**What is needed:** Please repeat every entry that follows, keeping each one exactly the same.

(Saved entries)
──────
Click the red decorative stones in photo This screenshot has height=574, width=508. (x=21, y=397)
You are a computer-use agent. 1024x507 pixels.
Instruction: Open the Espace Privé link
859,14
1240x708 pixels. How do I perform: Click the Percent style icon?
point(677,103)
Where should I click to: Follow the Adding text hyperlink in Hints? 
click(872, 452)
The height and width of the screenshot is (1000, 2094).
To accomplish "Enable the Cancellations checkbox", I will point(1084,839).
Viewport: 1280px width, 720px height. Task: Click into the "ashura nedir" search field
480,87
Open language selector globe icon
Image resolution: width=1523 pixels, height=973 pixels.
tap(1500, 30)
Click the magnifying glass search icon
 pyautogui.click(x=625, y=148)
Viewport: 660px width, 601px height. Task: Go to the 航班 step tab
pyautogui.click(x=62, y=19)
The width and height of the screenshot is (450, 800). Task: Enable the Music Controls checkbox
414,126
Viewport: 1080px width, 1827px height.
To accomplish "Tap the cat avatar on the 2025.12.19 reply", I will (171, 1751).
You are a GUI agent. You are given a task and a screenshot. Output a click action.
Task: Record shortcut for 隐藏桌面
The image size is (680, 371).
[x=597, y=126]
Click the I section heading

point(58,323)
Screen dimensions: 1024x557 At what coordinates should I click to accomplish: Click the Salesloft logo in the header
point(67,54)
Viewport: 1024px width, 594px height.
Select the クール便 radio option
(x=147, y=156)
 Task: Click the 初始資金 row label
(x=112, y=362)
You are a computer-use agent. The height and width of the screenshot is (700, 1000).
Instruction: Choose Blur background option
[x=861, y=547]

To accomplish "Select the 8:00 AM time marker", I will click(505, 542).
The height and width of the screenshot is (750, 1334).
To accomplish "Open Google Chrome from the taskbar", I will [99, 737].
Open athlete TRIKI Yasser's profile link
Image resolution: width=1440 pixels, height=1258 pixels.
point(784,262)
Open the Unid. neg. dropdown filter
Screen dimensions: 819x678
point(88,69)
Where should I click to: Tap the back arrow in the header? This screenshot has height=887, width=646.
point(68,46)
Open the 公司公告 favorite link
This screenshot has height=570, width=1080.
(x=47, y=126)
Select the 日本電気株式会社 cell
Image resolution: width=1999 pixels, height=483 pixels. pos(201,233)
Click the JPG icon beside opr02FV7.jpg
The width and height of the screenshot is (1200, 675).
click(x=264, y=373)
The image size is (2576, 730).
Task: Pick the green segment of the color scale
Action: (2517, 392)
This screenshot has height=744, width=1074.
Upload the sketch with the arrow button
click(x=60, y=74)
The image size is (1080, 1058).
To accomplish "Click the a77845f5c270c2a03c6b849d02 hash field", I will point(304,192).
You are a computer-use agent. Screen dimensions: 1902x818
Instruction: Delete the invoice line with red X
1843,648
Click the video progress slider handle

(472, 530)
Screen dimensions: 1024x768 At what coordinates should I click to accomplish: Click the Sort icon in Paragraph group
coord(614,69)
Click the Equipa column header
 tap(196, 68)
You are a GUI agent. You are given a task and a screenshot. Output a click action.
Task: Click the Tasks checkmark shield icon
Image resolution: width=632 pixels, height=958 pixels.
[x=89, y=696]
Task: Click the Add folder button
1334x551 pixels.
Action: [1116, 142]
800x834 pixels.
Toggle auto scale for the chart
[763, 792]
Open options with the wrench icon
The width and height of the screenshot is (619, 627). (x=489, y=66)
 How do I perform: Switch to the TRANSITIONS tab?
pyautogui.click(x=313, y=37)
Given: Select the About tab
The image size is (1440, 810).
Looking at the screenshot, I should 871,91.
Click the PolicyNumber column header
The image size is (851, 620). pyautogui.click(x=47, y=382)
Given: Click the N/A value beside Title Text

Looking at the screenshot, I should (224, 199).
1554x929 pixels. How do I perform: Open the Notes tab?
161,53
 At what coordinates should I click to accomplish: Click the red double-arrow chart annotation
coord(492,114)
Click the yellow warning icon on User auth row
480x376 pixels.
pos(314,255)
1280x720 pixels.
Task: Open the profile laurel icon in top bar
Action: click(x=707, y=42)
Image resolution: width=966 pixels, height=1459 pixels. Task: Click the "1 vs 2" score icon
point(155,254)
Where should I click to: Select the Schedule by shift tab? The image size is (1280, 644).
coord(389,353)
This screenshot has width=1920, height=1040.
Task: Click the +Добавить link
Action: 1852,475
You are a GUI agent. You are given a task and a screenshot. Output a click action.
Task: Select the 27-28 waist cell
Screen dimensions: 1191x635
──────
**Output below:**
Click the red decorative stones in photo This screenshot has height=574, width=508. (x=21, y=397)
You are a computer-use agent. 1024x507 pixels.
Instruction: Open the Espace Privé link
859,14
1240x708 pixels. How do I perform: Click the Percent style icon?
point(677,103)
Where should I click to: Follow the Adding text hyperlink in Hints? 
click(872, 452)
The height and width of the screenshot is (1000, 2094).
To accomplish "Enable the Cancellations checkbox", I will point(1084,839).
Viewport: 1280px width, 720px height. Task: Click into the "ashura nedir" search field
480,87
Open language selector globe icon
Image resolution: width=1523 pixels, height=973 pixels.
tap(1500, 30)
Click the magnifying glass search icon
 pyautogui.click(x=625, y=148)
Viewport: 660px width, 601px height. Task: Go to the 航班 step tab
pyautogui.click(x=62, y=19)
The width and height of the screenshot is (450, 800). Task: Enable the Music Controls checkbox
414,126
Viewport: 1080px width, 1827px height.
To accomplish "Tap the cat avatar on the 2025.12.19 reply", I will (171, 1751).
You are a GUI agent. You are given a task and a screenshot. Output a click action.
Task: Record shortcut for 隐藏桌面
The image size is (680, 371).
[x=597, y=126]
Click the I section heading

point(58,323)
Screen dimensions: 1024x557 At what coordinates should I click to accomplish: Click the Salesloft logo in the header
point(67,54)
Viewport: 1024px width, 594px height.
Select the クール便 radio option
(x=147, y=156)
 Task: Click the 初始資金 row label
(x=112, y=362)
You are a computer-use agent. The height and width of the screenshot is (700, 1000).
Instruction: Choose Blur background option
[x=861, y=547]

To accomplish "Select the 8:00 AM time marker", I will click(505, 542).
The height and width of the screenshot is (750, 1334).
To accomplish "Open Google Chrome from the taskbar", I will [99, 737].
Open athlete TRIKI Yasser's profile link
Image resolution: width=1440 pixels, height=1258 pixels.
point(784,262)
Open the Unid. neg. dropdown filter
Screen dimensions: 819x678
point(88,69)
Where should I click to: Tap the back arrow in the header? This screenshot has height=887, width=646.
point(68,46)
Open the 公司公告 favorite link
This screenshot has height=570, width=1080.
(x=47, y=126)
Select the 日本電気株式会社 cell
Image resolution: width=1999 pixels, height=483 pixels. pos(201,233)
Click the JPG icon beside opr02FV7.jpg
The width and height of the screenshot is (1200, 675).
click(x=264, y=373)
The image size is (2576, 730).
Task: Pick the green segment of the color scale
Action: (2517, 392)
This screenshot has height=744, width=1074.
Upload the sketch with the arrow button
click(x=60, y=74)
The image size is (1080, 1058).
To accomplish "Click the a77845f5c270c2a03c6b849d02 hash field", I will point(304,192).
You are a computer-use agent. Screen dimensions: 1902x818
Instruction: Delete the invoice line with red X
1843,648
Click the video progress slider handle

(472, 530)
Screen dimensions: 1024x768 At what coordinates should I click to accomplish: Click the Sort icon in Paragraph group
coord(614,69)
Click the Equipa column header
 tap(196, 68)
You are a GUI agent. You are given a task and a screenshot. Output a click action.
Task: Click the Tasks checkmark shield icon
Image resolution: width=632 pixels, height=958 pixels.
[x=89, y=696]
Task: Click the Add folder button
1334x551 pixels.
Action: [1116, 142]
800x834 pixels.
Toggle auto scale for the chart
[763, 792]
Open options with the wrench icon
The width and height of the screenshot is (619, 627). (x=489, y=66)
 How do I perform: Switch to the TRANSITIONS tab?
pyautogui.click(x=313, y=37)
Given: Select the About tab
The image size is (1440, 810).
Looking at the screenshot, I should 871,91.
Click the PolicyNumber column header
The image size is (851, 620). pyautogui.click(x=47, y=382)
Given: Click the N/A value beside Title Text

Looking at the screenshot, I should (224, 199).
1554x929 pixels. How do I perform: Open the Notes tab?
161,53
 At what coordinates should I click to accomplish: Click the red double-arrow chart annotation
coord(492,114)
Click the yellow warning icon on User auth row
480x376 pixels.
pos(314,255)
1280x720 pixels.
Task: Open the profile laurel icon in top bar
Action: click(x=707, y=42)
Image resolution: width=966 pixels, height=1459 pixels. Task: Click the "1 vs 2" score icon
point(155,254)
Where should I click to: Select the Schedule by shift tab? The image size is (1280, 644).
coord(389,353)
This screenshot has width=1920, height=1040.
Task: Click the +Добавить link
Action: 1852,475
You are a GUI agent. You are given a task and a screenshot. Output a click action.
Task: Select the 27-28 waist cell
Screen dimensions: 1191x635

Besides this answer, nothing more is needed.